» PROBLEM DETAILS:
Retype the listing starting with the line that contains "You are a computer-use agent. This" and going on through the line that contains "I will pos(120,35).", with both of those lines included.

» RECORDS SHOWN:

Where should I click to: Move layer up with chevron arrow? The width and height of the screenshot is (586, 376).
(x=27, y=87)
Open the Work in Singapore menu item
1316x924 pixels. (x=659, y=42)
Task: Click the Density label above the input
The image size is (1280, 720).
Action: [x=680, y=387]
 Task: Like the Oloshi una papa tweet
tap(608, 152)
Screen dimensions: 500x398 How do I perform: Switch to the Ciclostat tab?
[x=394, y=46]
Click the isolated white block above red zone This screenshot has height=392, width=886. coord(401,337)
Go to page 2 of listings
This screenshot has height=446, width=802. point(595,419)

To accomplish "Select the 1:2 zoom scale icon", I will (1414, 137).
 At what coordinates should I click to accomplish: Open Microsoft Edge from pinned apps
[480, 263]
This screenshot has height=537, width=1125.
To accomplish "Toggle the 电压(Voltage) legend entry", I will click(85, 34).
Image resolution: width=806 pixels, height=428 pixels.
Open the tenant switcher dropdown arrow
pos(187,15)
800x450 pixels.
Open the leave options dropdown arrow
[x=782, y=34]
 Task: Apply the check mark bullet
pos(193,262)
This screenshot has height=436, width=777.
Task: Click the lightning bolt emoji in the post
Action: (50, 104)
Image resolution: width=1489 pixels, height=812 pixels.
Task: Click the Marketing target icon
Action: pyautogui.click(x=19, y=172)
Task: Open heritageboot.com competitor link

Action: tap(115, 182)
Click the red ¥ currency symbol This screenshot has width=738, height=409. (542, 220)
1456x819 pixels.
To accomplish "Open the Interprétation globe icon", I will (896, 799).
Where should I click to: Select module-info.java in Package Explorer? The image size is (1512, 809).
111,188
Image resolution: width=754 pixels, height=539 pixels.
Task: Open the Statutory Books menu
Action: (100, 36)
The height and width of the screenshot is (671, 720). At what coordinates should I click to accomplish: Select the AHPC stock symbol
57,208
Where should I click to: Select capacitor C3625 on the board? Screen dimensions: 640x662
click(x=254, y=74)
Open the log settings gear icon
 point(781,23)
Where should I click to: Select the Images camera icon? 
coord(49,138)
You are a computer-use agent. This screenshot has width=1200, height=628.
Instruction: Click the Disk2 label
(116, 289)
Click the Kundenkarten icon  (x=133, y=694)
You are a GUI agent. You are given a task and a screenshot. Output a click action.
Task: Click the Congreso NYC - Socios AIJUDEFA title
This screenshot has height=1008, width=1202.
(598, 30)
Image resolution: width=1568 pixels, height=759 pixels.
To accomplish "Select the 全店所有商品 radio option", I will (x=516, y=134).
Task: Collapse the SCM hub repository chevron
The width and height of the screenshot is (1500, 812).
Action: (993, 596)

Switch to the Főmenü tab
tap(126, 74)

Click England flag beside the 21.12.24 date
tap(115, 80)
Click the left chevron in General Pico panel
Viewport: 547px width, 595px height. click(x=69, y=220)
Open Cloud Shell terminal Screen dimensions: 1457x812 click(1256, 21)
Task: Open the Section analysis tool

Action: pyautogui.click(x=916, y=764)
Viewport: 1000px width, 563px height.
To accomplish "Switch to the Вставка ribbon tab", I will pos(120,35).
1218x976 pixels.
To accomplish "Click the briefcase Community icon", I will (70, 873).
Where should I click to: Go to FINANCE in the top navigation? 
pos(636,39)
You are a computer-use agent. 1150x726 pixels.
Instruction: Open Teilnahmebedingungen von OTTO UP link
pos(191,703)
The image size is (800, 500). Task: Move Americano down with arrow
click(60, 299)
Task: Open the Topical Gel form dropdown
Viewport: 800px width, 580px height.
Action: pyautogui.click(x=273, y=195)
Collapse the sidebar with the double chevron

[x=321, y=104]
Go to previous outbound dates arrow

» ANSWER FOR THIS EXERCISE:
You are a computer-use agent. This screenshot has width=1200, height=628.
Instruction: Click the Disk2 label
(116, 289)
Click the Kundenkarten icon  (x=133, y=694)
You are a GUI agent. You are given a task and a screenshot. Output a click action.
Task: Click the Congreso NYC - Socios AIJUDEFA title
This screenshot has height=1008, width=1202.
(598, 30)
Image resolution: width=1568 pixels, height=759 pixels.
To accomplish "Select the 全店所有商品 radio option", I will (x=516, y=134).
Task: Collapse the SCM hub repository chevron
The width and height of the screenshot is (1500, 812).
Action: (993, 596)

Switch to the Főmenü tab
tap(126, 74)

Click England flag beside the 21.12.24 date
tap(115, 80)
Click the left chevron in General Pico panel
Viewport: 547px width, 595px height. click(x=69, y=220)
Open Cloud Shell terminal Screen dimensions: 1457x812 click(1256, 21)
Task: Open the Section analysis tool

Action: pyautogui.click(x=916, y=764)
Viewport: 1000px width, 563px height.
To accomplish "Switch to the Вставка ribbon tab", I will pos(120,35).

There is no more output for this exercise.